Autista del Comune obbligato al test, in sorveglianza attiva se n’era andato al bar. Quattro casi registrati a Roccacasale
SULMONA. Rifiuta di sottoporsi al tampone e la Asl gli manda a casa la polizia. È accaduto l’altra sera, in pieno centro storico a Sulmona. Protagonista un autista in servizio nel settore trasporti del Comune, il quale non voleva proprio saperne di fare il tampone dopo che da Palazzo San Francesco era arrivata l’indicazione che tutti i dipendenti dovevano sottoporsi periodicamente all’esame rinofaringeo. «No, io il tampone non lo faccio», è stata la secca risposta dell’uomo ai medici del servizio prevenzione e igiene della Asl, dopo che il Comune l’aveva inserito tra i dipendenti che andavano analizzati. Ma se all’inizio era stato solo un invito, è diventato un obbligo quando dalla Asl è arrivata la notizia che un suo collega, anche lui in servizio nel settore trasporti del Comune di Sulmona, era risultato positivo al Covid19. Nemmeno questa novità è però servita a convincere il dipendente comunale, il quale nonostante fosse in sorveglianza attiva, è uscito di casa per recarsi al bar. A quel punto dalla Asl e dal Comune hanno chiesto l’intervento degli agenti del commissariato di polizia, che a sirene spiegate sono arrivati fin sotto casa dell’autista. Da quel momento è iniziata una lunga trattativa con la moglie dell’uomo.

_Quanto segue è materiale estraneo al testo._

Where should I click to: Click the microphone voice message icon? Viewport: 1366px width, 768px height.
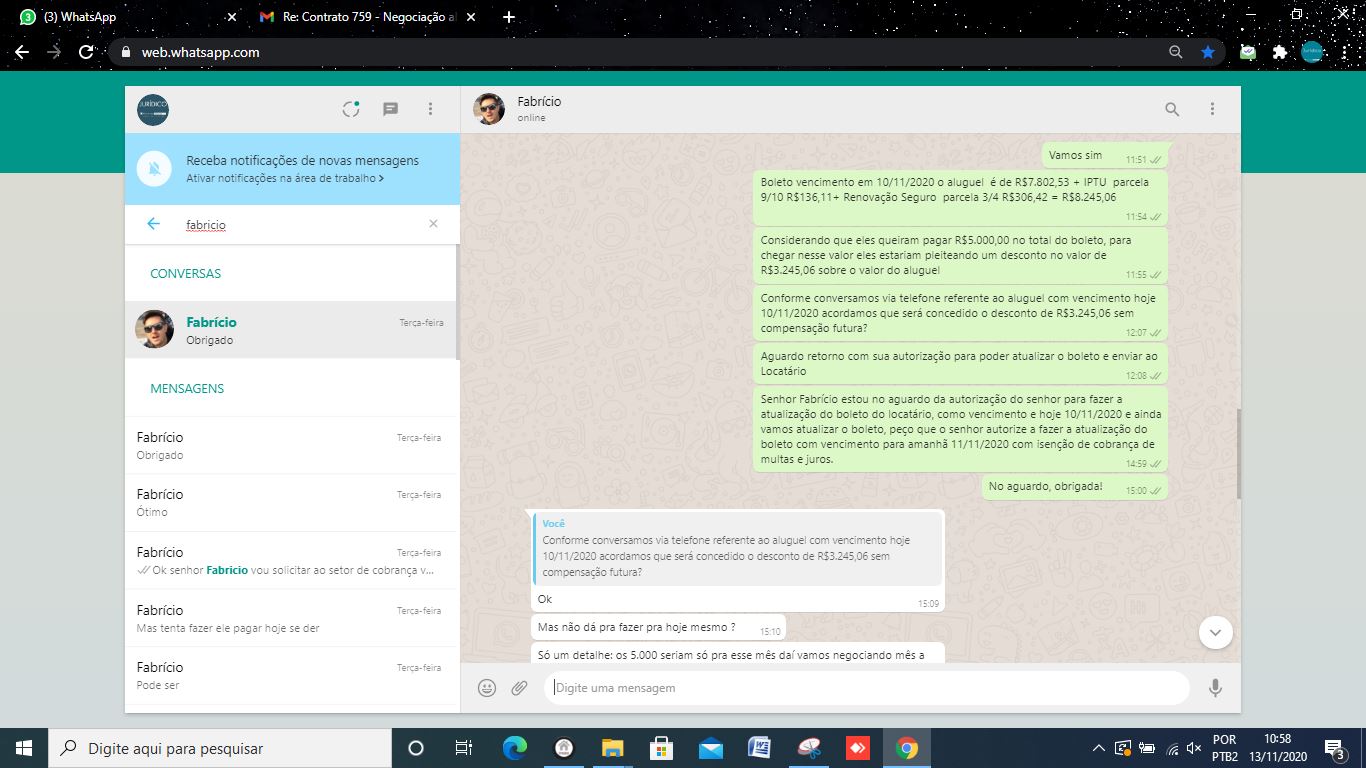click(x=1215, y=688)
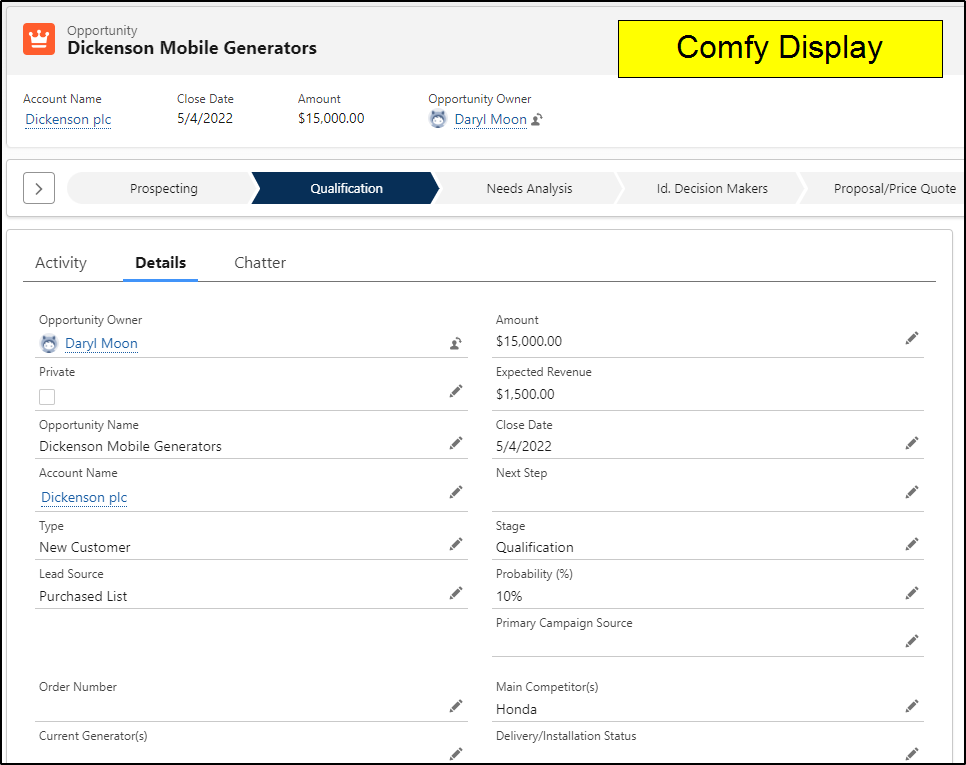Viewport: 966px width, 765px height.
Task: Switch to the Activity tab
Action: [x=61, y=262]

Trattativa sospesa solo quando l’uomo, nel frattempo tornato a casa, ha accettato di fare il tampone.
Intanto, in Valle Peligna sono stati registrati altri quattro casi positivi, tutti a Roccacasale, unico centro della Valle Peligna che fino a ieri era rimasto immune dal contagio. Le quattro persone che hanno contratto il virus, due uomini e due donne, sono adesso in isolamento domiciliare e comunque si trovano in buone condizioni. Un contagio che potrebbe essere legato al fronte pescarese, almeno per due persone, dopo che un poliziotto che vive in paese ma presta servizio nel capoluogo adriatico ha avuto contatto con un paziente Covid. L’attivazione della sorveglianza in via cautelativa ha permesso di venire a capo dei nuovi positivi di Roccacasale.
«La situazione è sotto controllo perché queste persone si trovano in sorveglianza da tempo. Non c’è da allarmarsi», rassicura il sindaco, Enrico Pace. Con l’autista del Comune di Sulmona risultato positivo nella giornata di giovedì, salgono a 194 le persone contagiate in Valle Peligna. Infine la responsabile del Tribunale della salute, Catia Puglielli, con un appello alle istituzioni, ha chiesto test periodici per gli alunni e per tutto il personale scolastico, ma anche per gli operatori del trasporto urbano. «Come pure va finalmente attivato il test molecolare all’ospedale di Sulmona», evidenzia Puglielli.